Oui je partage l’avis de mon beau frère cinéphile qui s’est passablement emmerdé à cette cérémonie mais bon l’exercice était périlleux... Et même « on aura tout vu » sur France-Inter note comme exceptions les deux prix... accordés à Roschdy Zem et Anaïs Demoustier et aussi l’intermède d’Emmanuelle Devos et je me sentais comme un peu solidaire de la difficulté au moment et  discours de Sandrine Kiberlain et j’ai aimé l’introduction de Florence Foresti.. Le plus grand Flop comme dirait un journaliste de foot,  ça été pour moi, l’intermède avant le prix pour la musique... Sinon je ne commenterais pas plus la flopée d’hommes pour Misérables.... les trois prix de J’accuse qui méritait sa récompense même si j’aime ces films avec pour chacun un bemol(voir les articles spécifiques déjà sur ce blog). Un petit flop aussi pour un de mes acteurs préférés son texte de remettant : Daroussin. Et un moment de grand malaise sur la diversité ou plutôt de manque de diversité dans le cinéma français et la désapprobation de Vincent Cassel quand l’actrice remettante le nomme en soutien !
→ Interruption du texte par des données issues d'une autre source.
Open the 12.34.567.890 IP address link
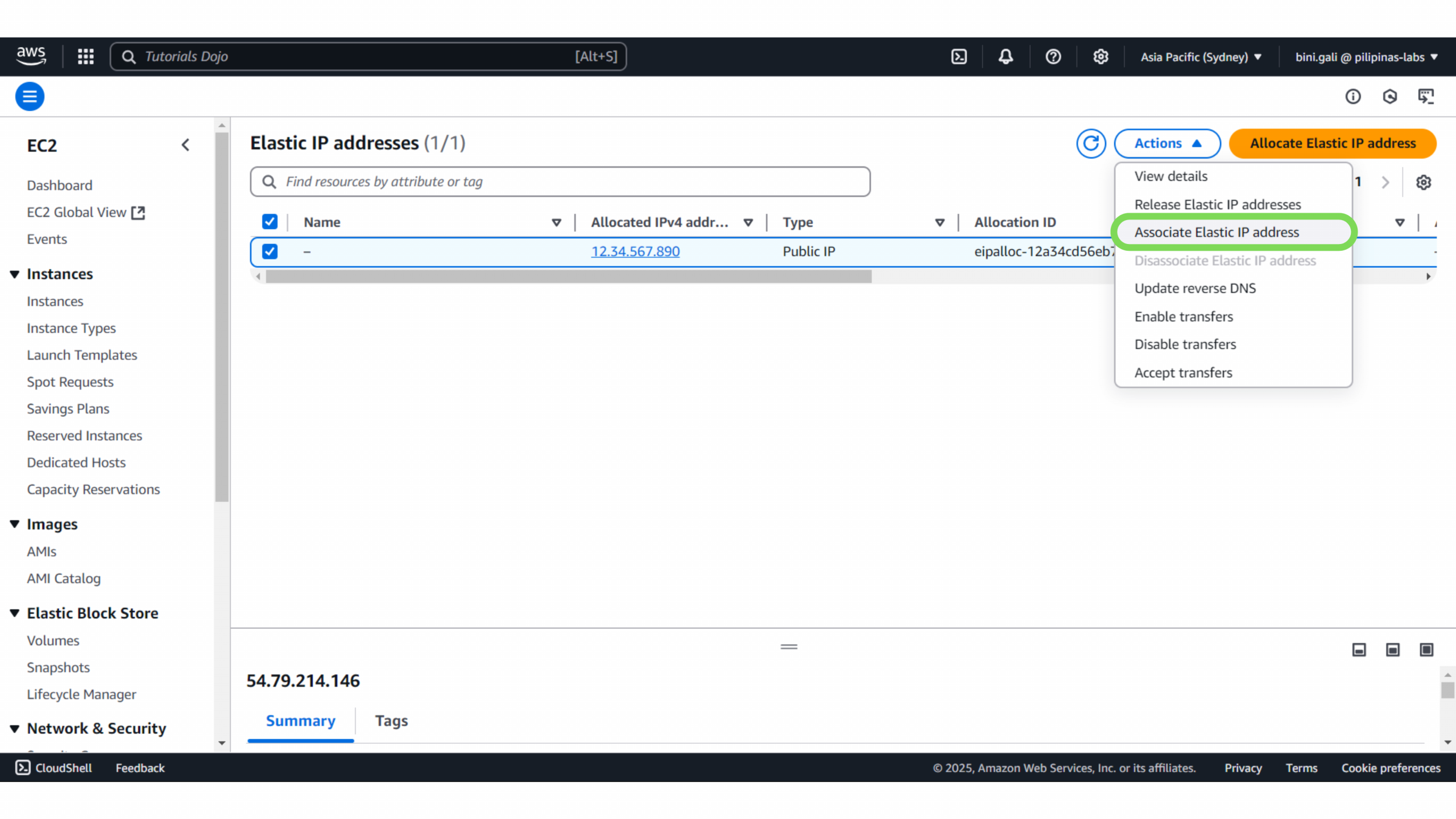 tap(635, 251)
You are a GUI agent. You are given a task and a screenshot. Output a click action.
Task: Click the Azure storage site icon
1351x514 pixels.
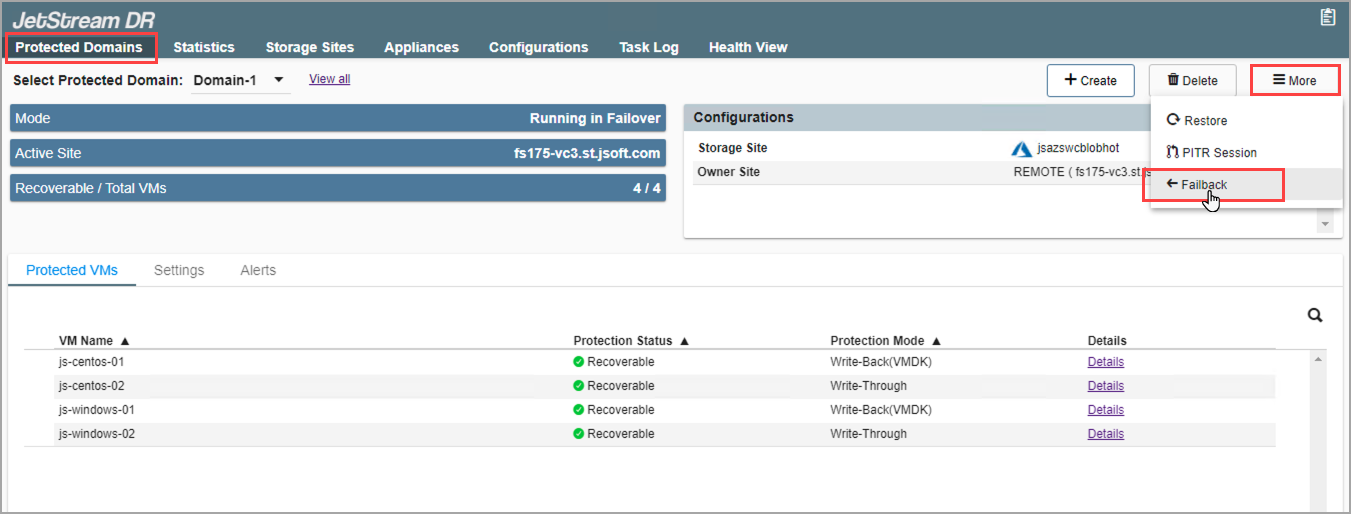click(x=1021, y=149)
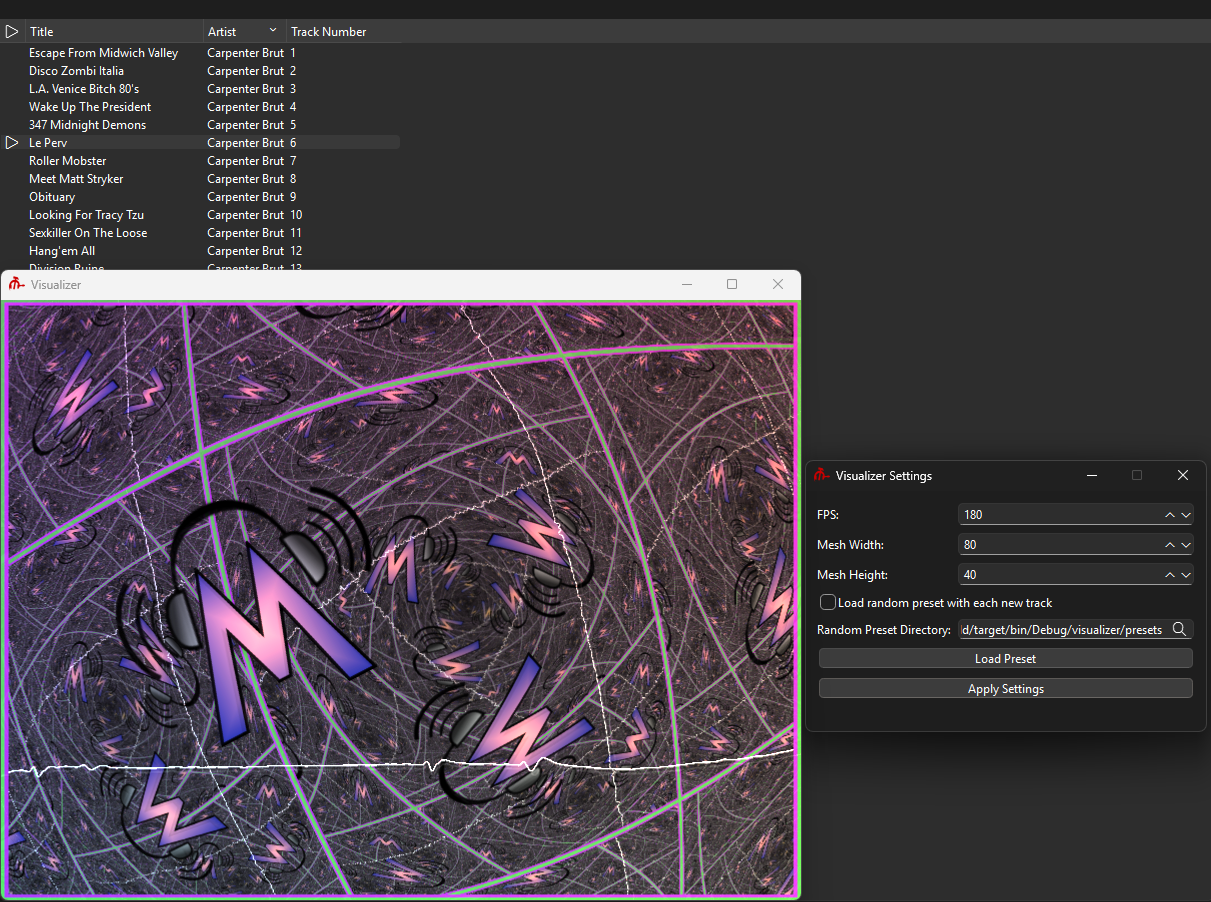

Et aussi un autre bon moment c’est le regard de Fanny Ardant sur le jeu des Césars elle non plus pas du tout remarquée à France- Inter. ils ne doivent pas aimer le film de Nicolas Bedos (que je n’ai toujours pas vu !) J’ai bien aimé sa joie son enthousiasme dans ses remerciements à lui aussi https://www.franceinter.fr/emissions/aura-tout-vu
https://www.franceinter.fr/emissions/aura-tout-vu


L'actrice française Aïssa Maïga prononce un discours, avant de remettre le César du meilleur espoir féminin

Au sujet de cette actrice je voudrais parler de cette mini série qui mérite tous les prix qui est passée à la télévision et sur le Service Public  :  « il a déjà tes yeux » de Lucien Jean-Baptiste toute en pudeur émotion avec un casting étincelant de diversité et d’inclusion et une histoire qui aussi promeut l’enthousiasme, le courage, malgré la lucidité sur certaines des dérives injustes de notre accueil aux migrants. Les deux ados mais aussi les autres acteurs étaient magnétiques...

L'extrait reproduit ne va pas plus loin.